Like the majority of commonly-privileged Americans, I do not actively perceive physically or visually violating search or seizure of my person or property in such a way that negatively affects my life. However, Edward Snowden has brought to light many facts that show that our government is actively violating my first and fourth amendment rights. This situation is the most pervasive example that any of us in our entire lives will ever indirectly experience. This situation is exactly why my rights are written down on the documents that founded this country, because the people that directly experienced persecution from Brittan in the 1700’s attempted to proactively protect the citizens of this country. This situation must be fixed in order to avert the slippery-slope conditions that make a tyranny possible.

I think that there is a clear difference between being watched given any particular activity, the recording of that activity, and further its long-term retention. Storing specific information about where I am, what I am doing, and with whom I am doing something with is a far more potentially damaging act than simply watching me and forgetting about me.

Conclusion

What does is mean when Seattle’s government takes money from a federal government grant program that came to be following a major terrorist attack? Has Seattle’s government lost its ability to keep the peace, or does it simply, fundamentally, not trust its citizenry? If Seattle’s government continues with the installation of cameras and facial recognition software, it is a demonstration of illegitimacy. Mass surveillance is terrorism, because it concisely says to the public, “You are the enemy.”

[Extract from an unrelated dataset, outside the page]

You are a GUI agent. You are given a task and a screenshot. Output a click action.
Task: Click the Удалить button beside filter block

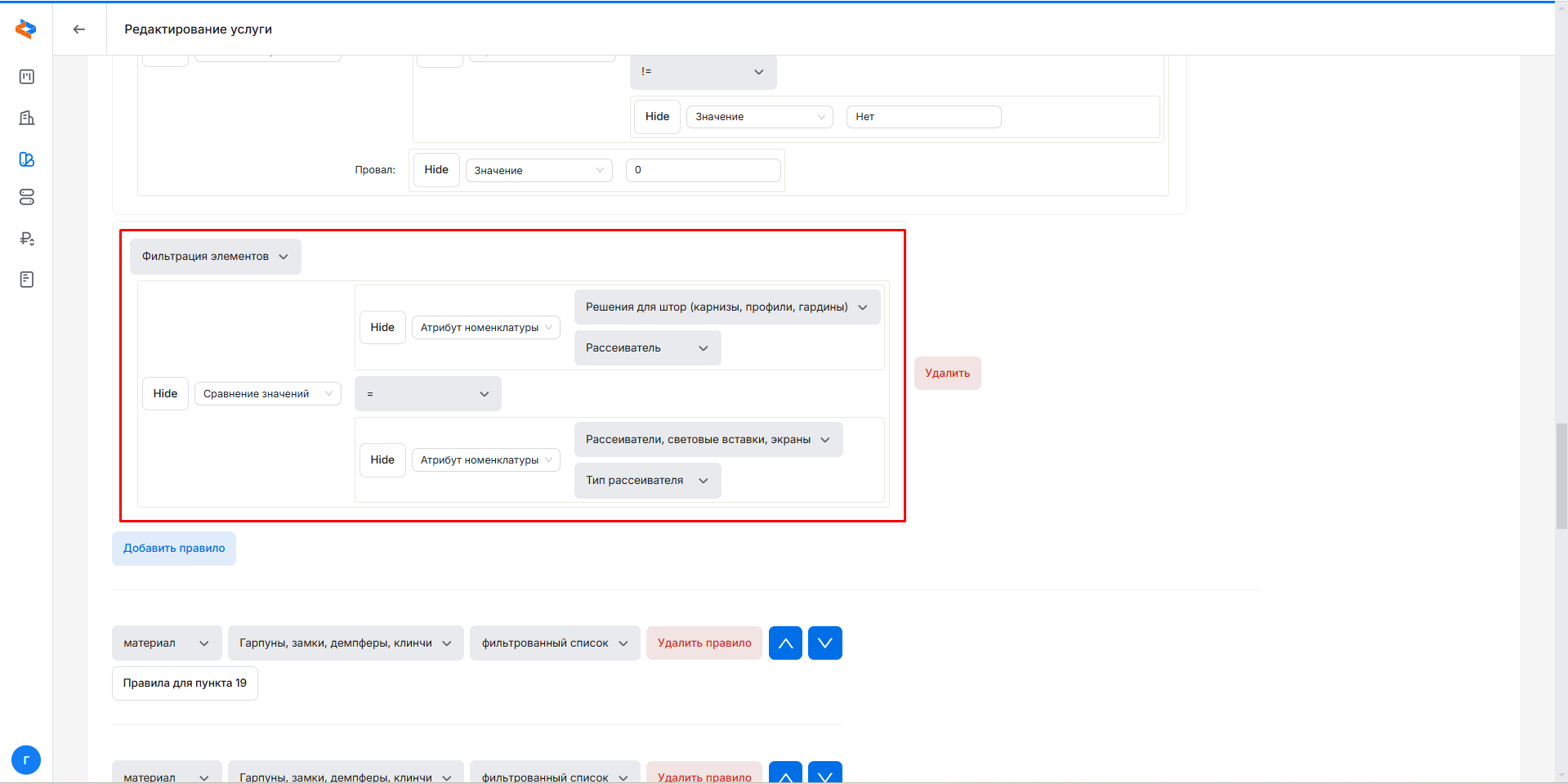(947, 374)
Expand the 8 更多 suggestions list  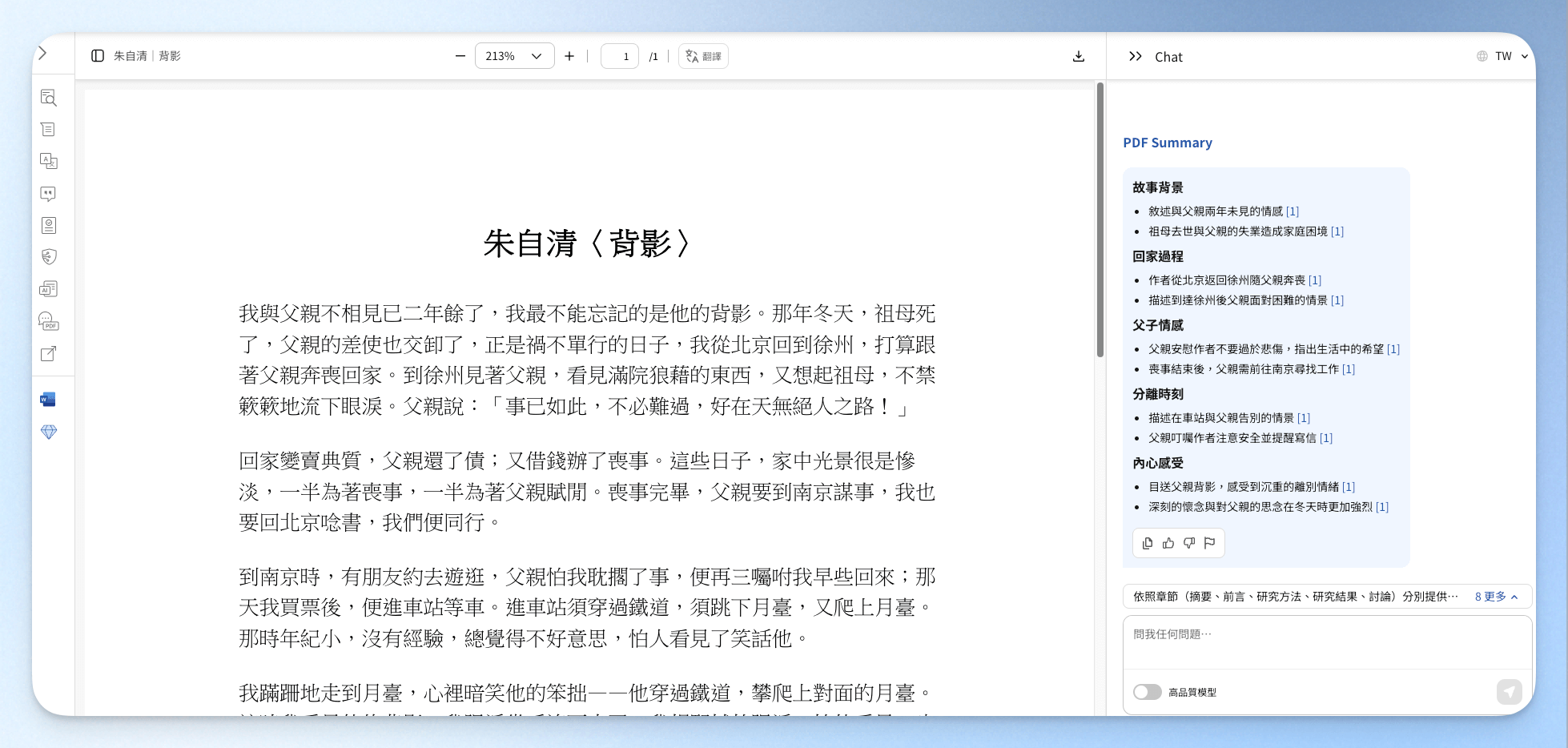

The circumstances of your life determine your privileges. Privacy is something that you always have and that you have to work to keep in order to protect your privileges, especially in public spaces where your security carries greater risk. If you have to request privacy from someone who inherently doesn’t care about you, then you have already been stripped of your privileges and you should reject this completely because you should not forfeit your identity, your intentions, or your thoughts so willingly. The exception to this is when you commit a crime, something defined by society as being counterproductive to a stable society. You are innocent until proven guilty because implicit trust is fundamental to a stable society. Your identity and your thoughts are what allow you to exist as an individual. The large majority of people want to do the good and right thing in any social context. Just because a small amount of society chooses to do the opposite does not justify the compromise everyone’s individuality and the devolution of a stable society.